There is less of a fight over the desire to remove all restrictions than Saskatchewan Premier Scott Moe and others would have us believe.

Surely, getting back to the way things were before the COVID-19 pandemic began almost two years ago is what everyone wants. Why wouldn’t it be?

We’re all sick and tired of having our lives disrupted.

The real question, however, remains: How do we keep people safe?

It still comes down to getting vaccinated.

Vaccines were the marker Moe relied on when his Saskatchewan Party government made the decision on July 11th to remove all restrictions by virtue of 70 percent of the adult population 18 years and over having received at least one dose.

Yes, that 70 percent was an arbitrary number at a time when children under 18 were not yet eligible.
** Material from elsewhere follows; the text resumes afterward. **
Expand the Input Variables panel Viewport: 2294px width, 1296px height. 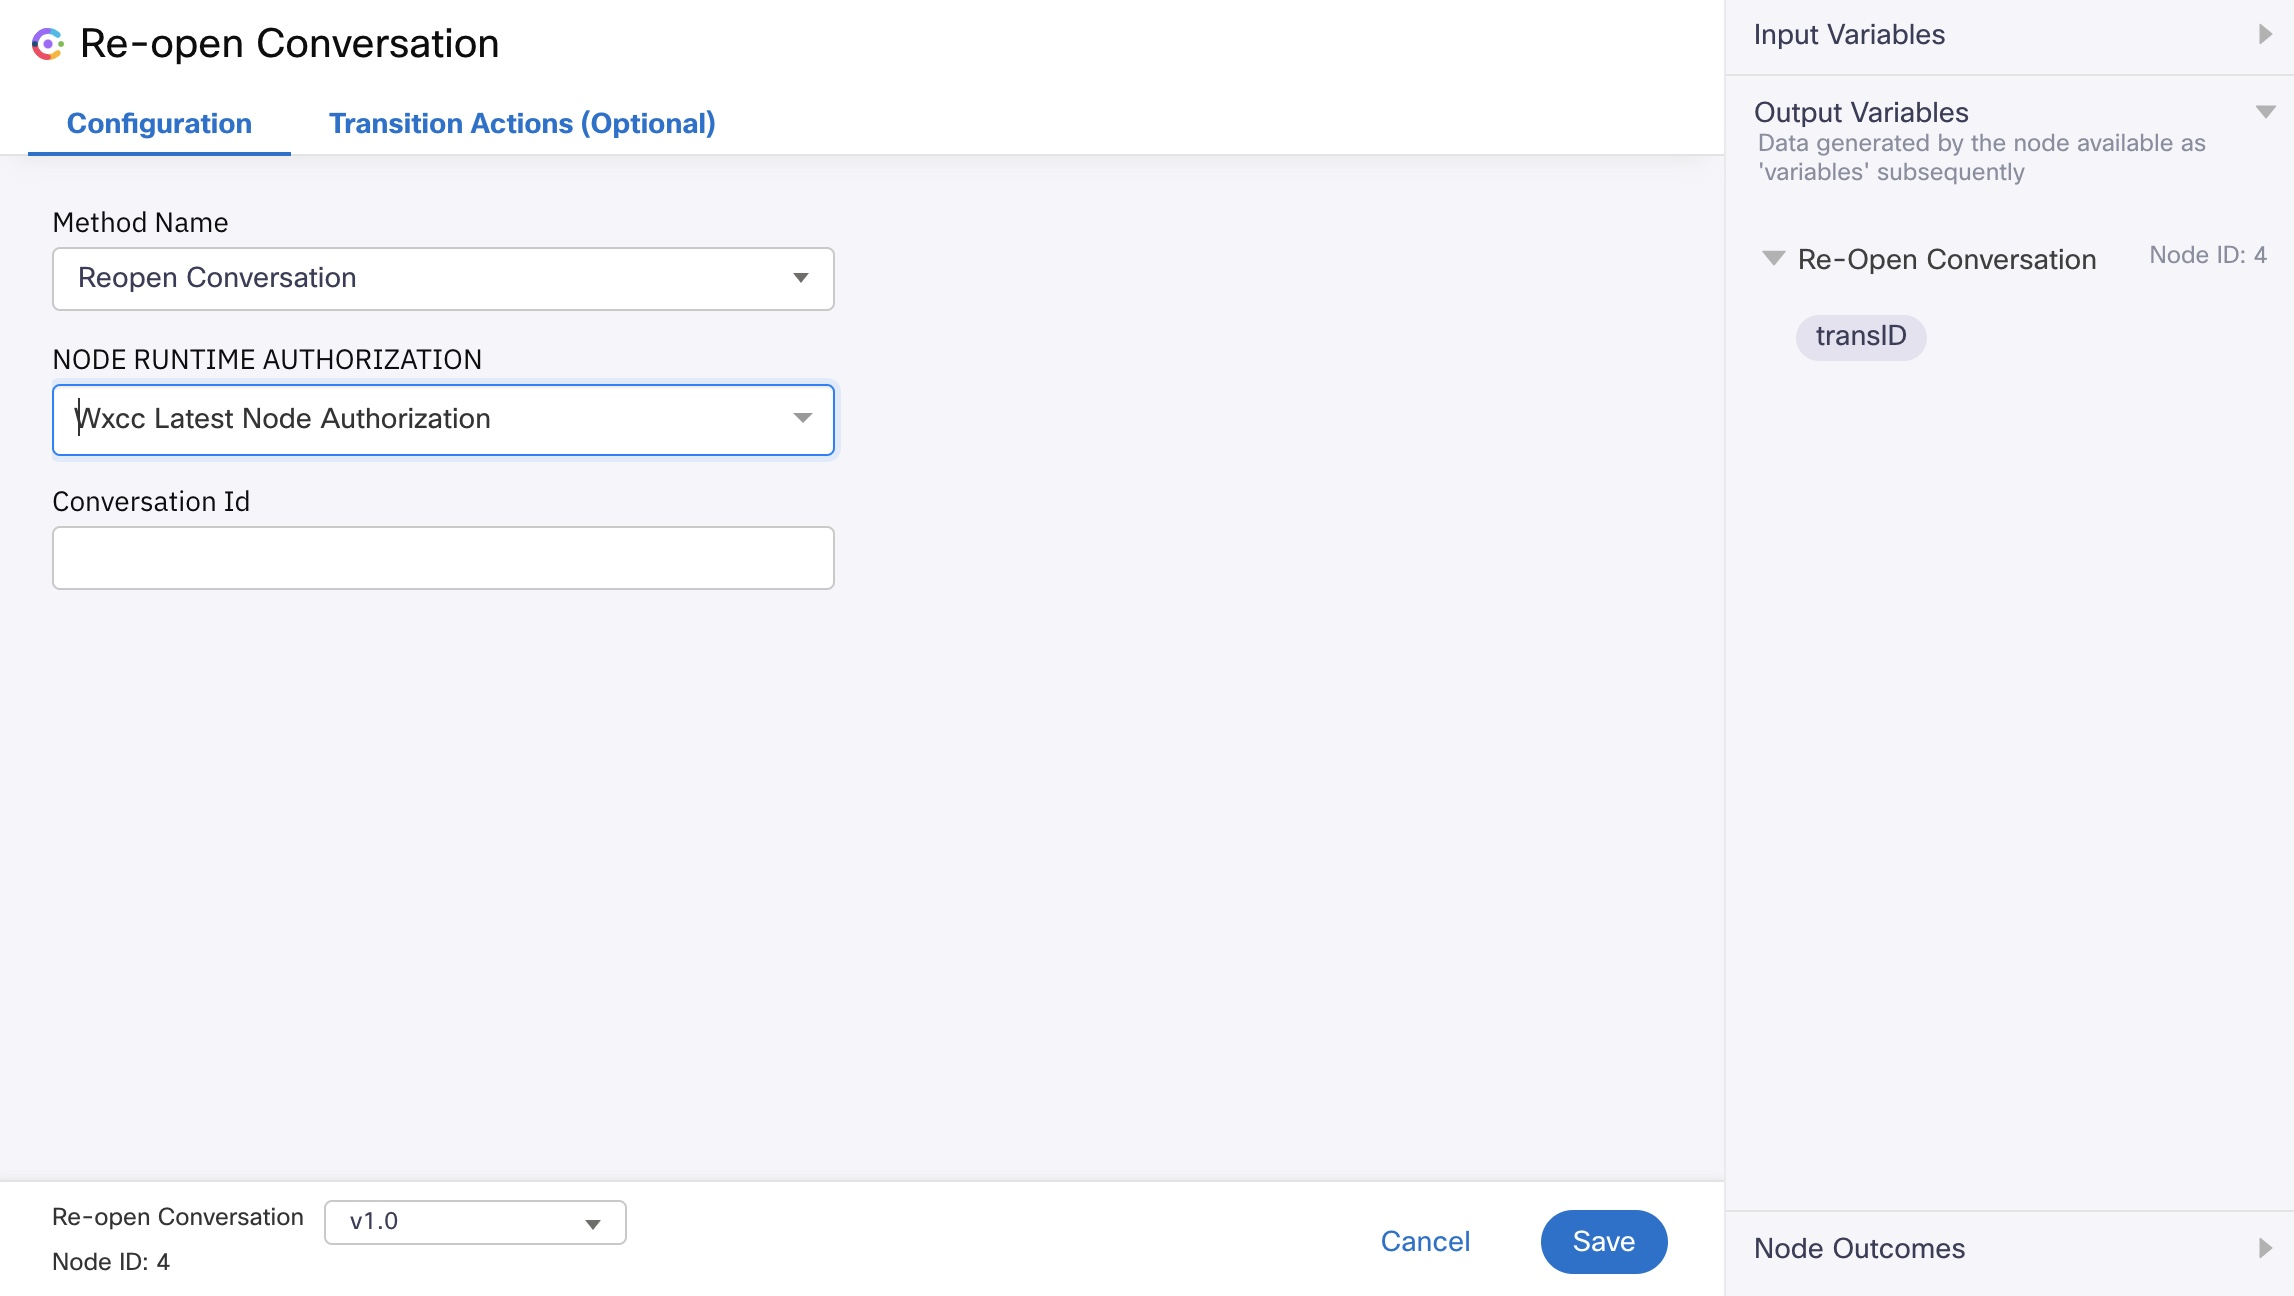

And it didn’t take into account that we always needed two shots to best prevent serious illness.

Yet we accepted it because we recognized that vaccination rates were the best marker available when it came to determining how safe we were.

As critical as hospitalizations, ICU admissions, and deaths have been as measures of the battle against COVID-19, you don’t want to use these as a marker for the obvious reason: You want to avoid milestones like ICUs and deaths — not use them as markers.

Moreover, using vaccination rates as the marker was a great way to encourage more people to get vaccinated, which we all agreed was the best way out of the pandemic.

It all made more sense, so why wouldn’t we do something that just made sense.

It’s important to understand our vaccination rates - and perhaps why Moe and his government have suddenly decided they are supposedly no longer significant in government decision-making of removing restrictions.

Where we all can surely agree with the Saskatchewan Premier is that it’s been exceedingly difficult to get a small portion of adamant vaccine resisters to agree to finally get vaccinated.

While about 80 per cent of this province’s total population are vaccinated (when you take into account little children under five years still not eligible) that remains among the lowest rates in the country along with Alberta and the territories.

And convincing the unvaccinated has surely become harder instead of easier.

By the end of January, Saskatchewan only recorded 20,765 receiving their first dose, bringing the total number of people in the province with at least one dose to 963,399 people.

This is the worst monthly total in quite some time compared with 38,799 first doses doled in December, 32,272 in November, 48,047 in October and 41,948 in September.

Of those 20,765 Saskatchewan first dose recipients, 10,944 were recently eligible children five to 11 years old, and another 2,190 were children between 12 and 17.

When it comes to adults, January saw only about saw an average of 246 first doses a day — a fraction of the 1,000 or so a day average in November and December.

The problem is that what Moe is now saying and what his government is doing is becoming their own self-fulfilling prophecy.

It’s surely worth noting that the surge in new vaccine recipients we saw in September and October came after the government implemented vaccine passports.

Now Moe is saying that he doubts he can get many more vaccinated, that Omicron is responsible for Omicron, that vaccines don’t aren’t stopping the spread of Omicron and that the vast majority of people just want things re-opened.

Moe’s notion that vaccines don’t stop Omicron spread has outraged doctors. Others question whether this is more about the Premier looking for justifications to avoid doing what he admits is very hard.

Yes, it’s hard to get people the remaining people vaccinated. But vaccines have been and still are the way out of this pandemic.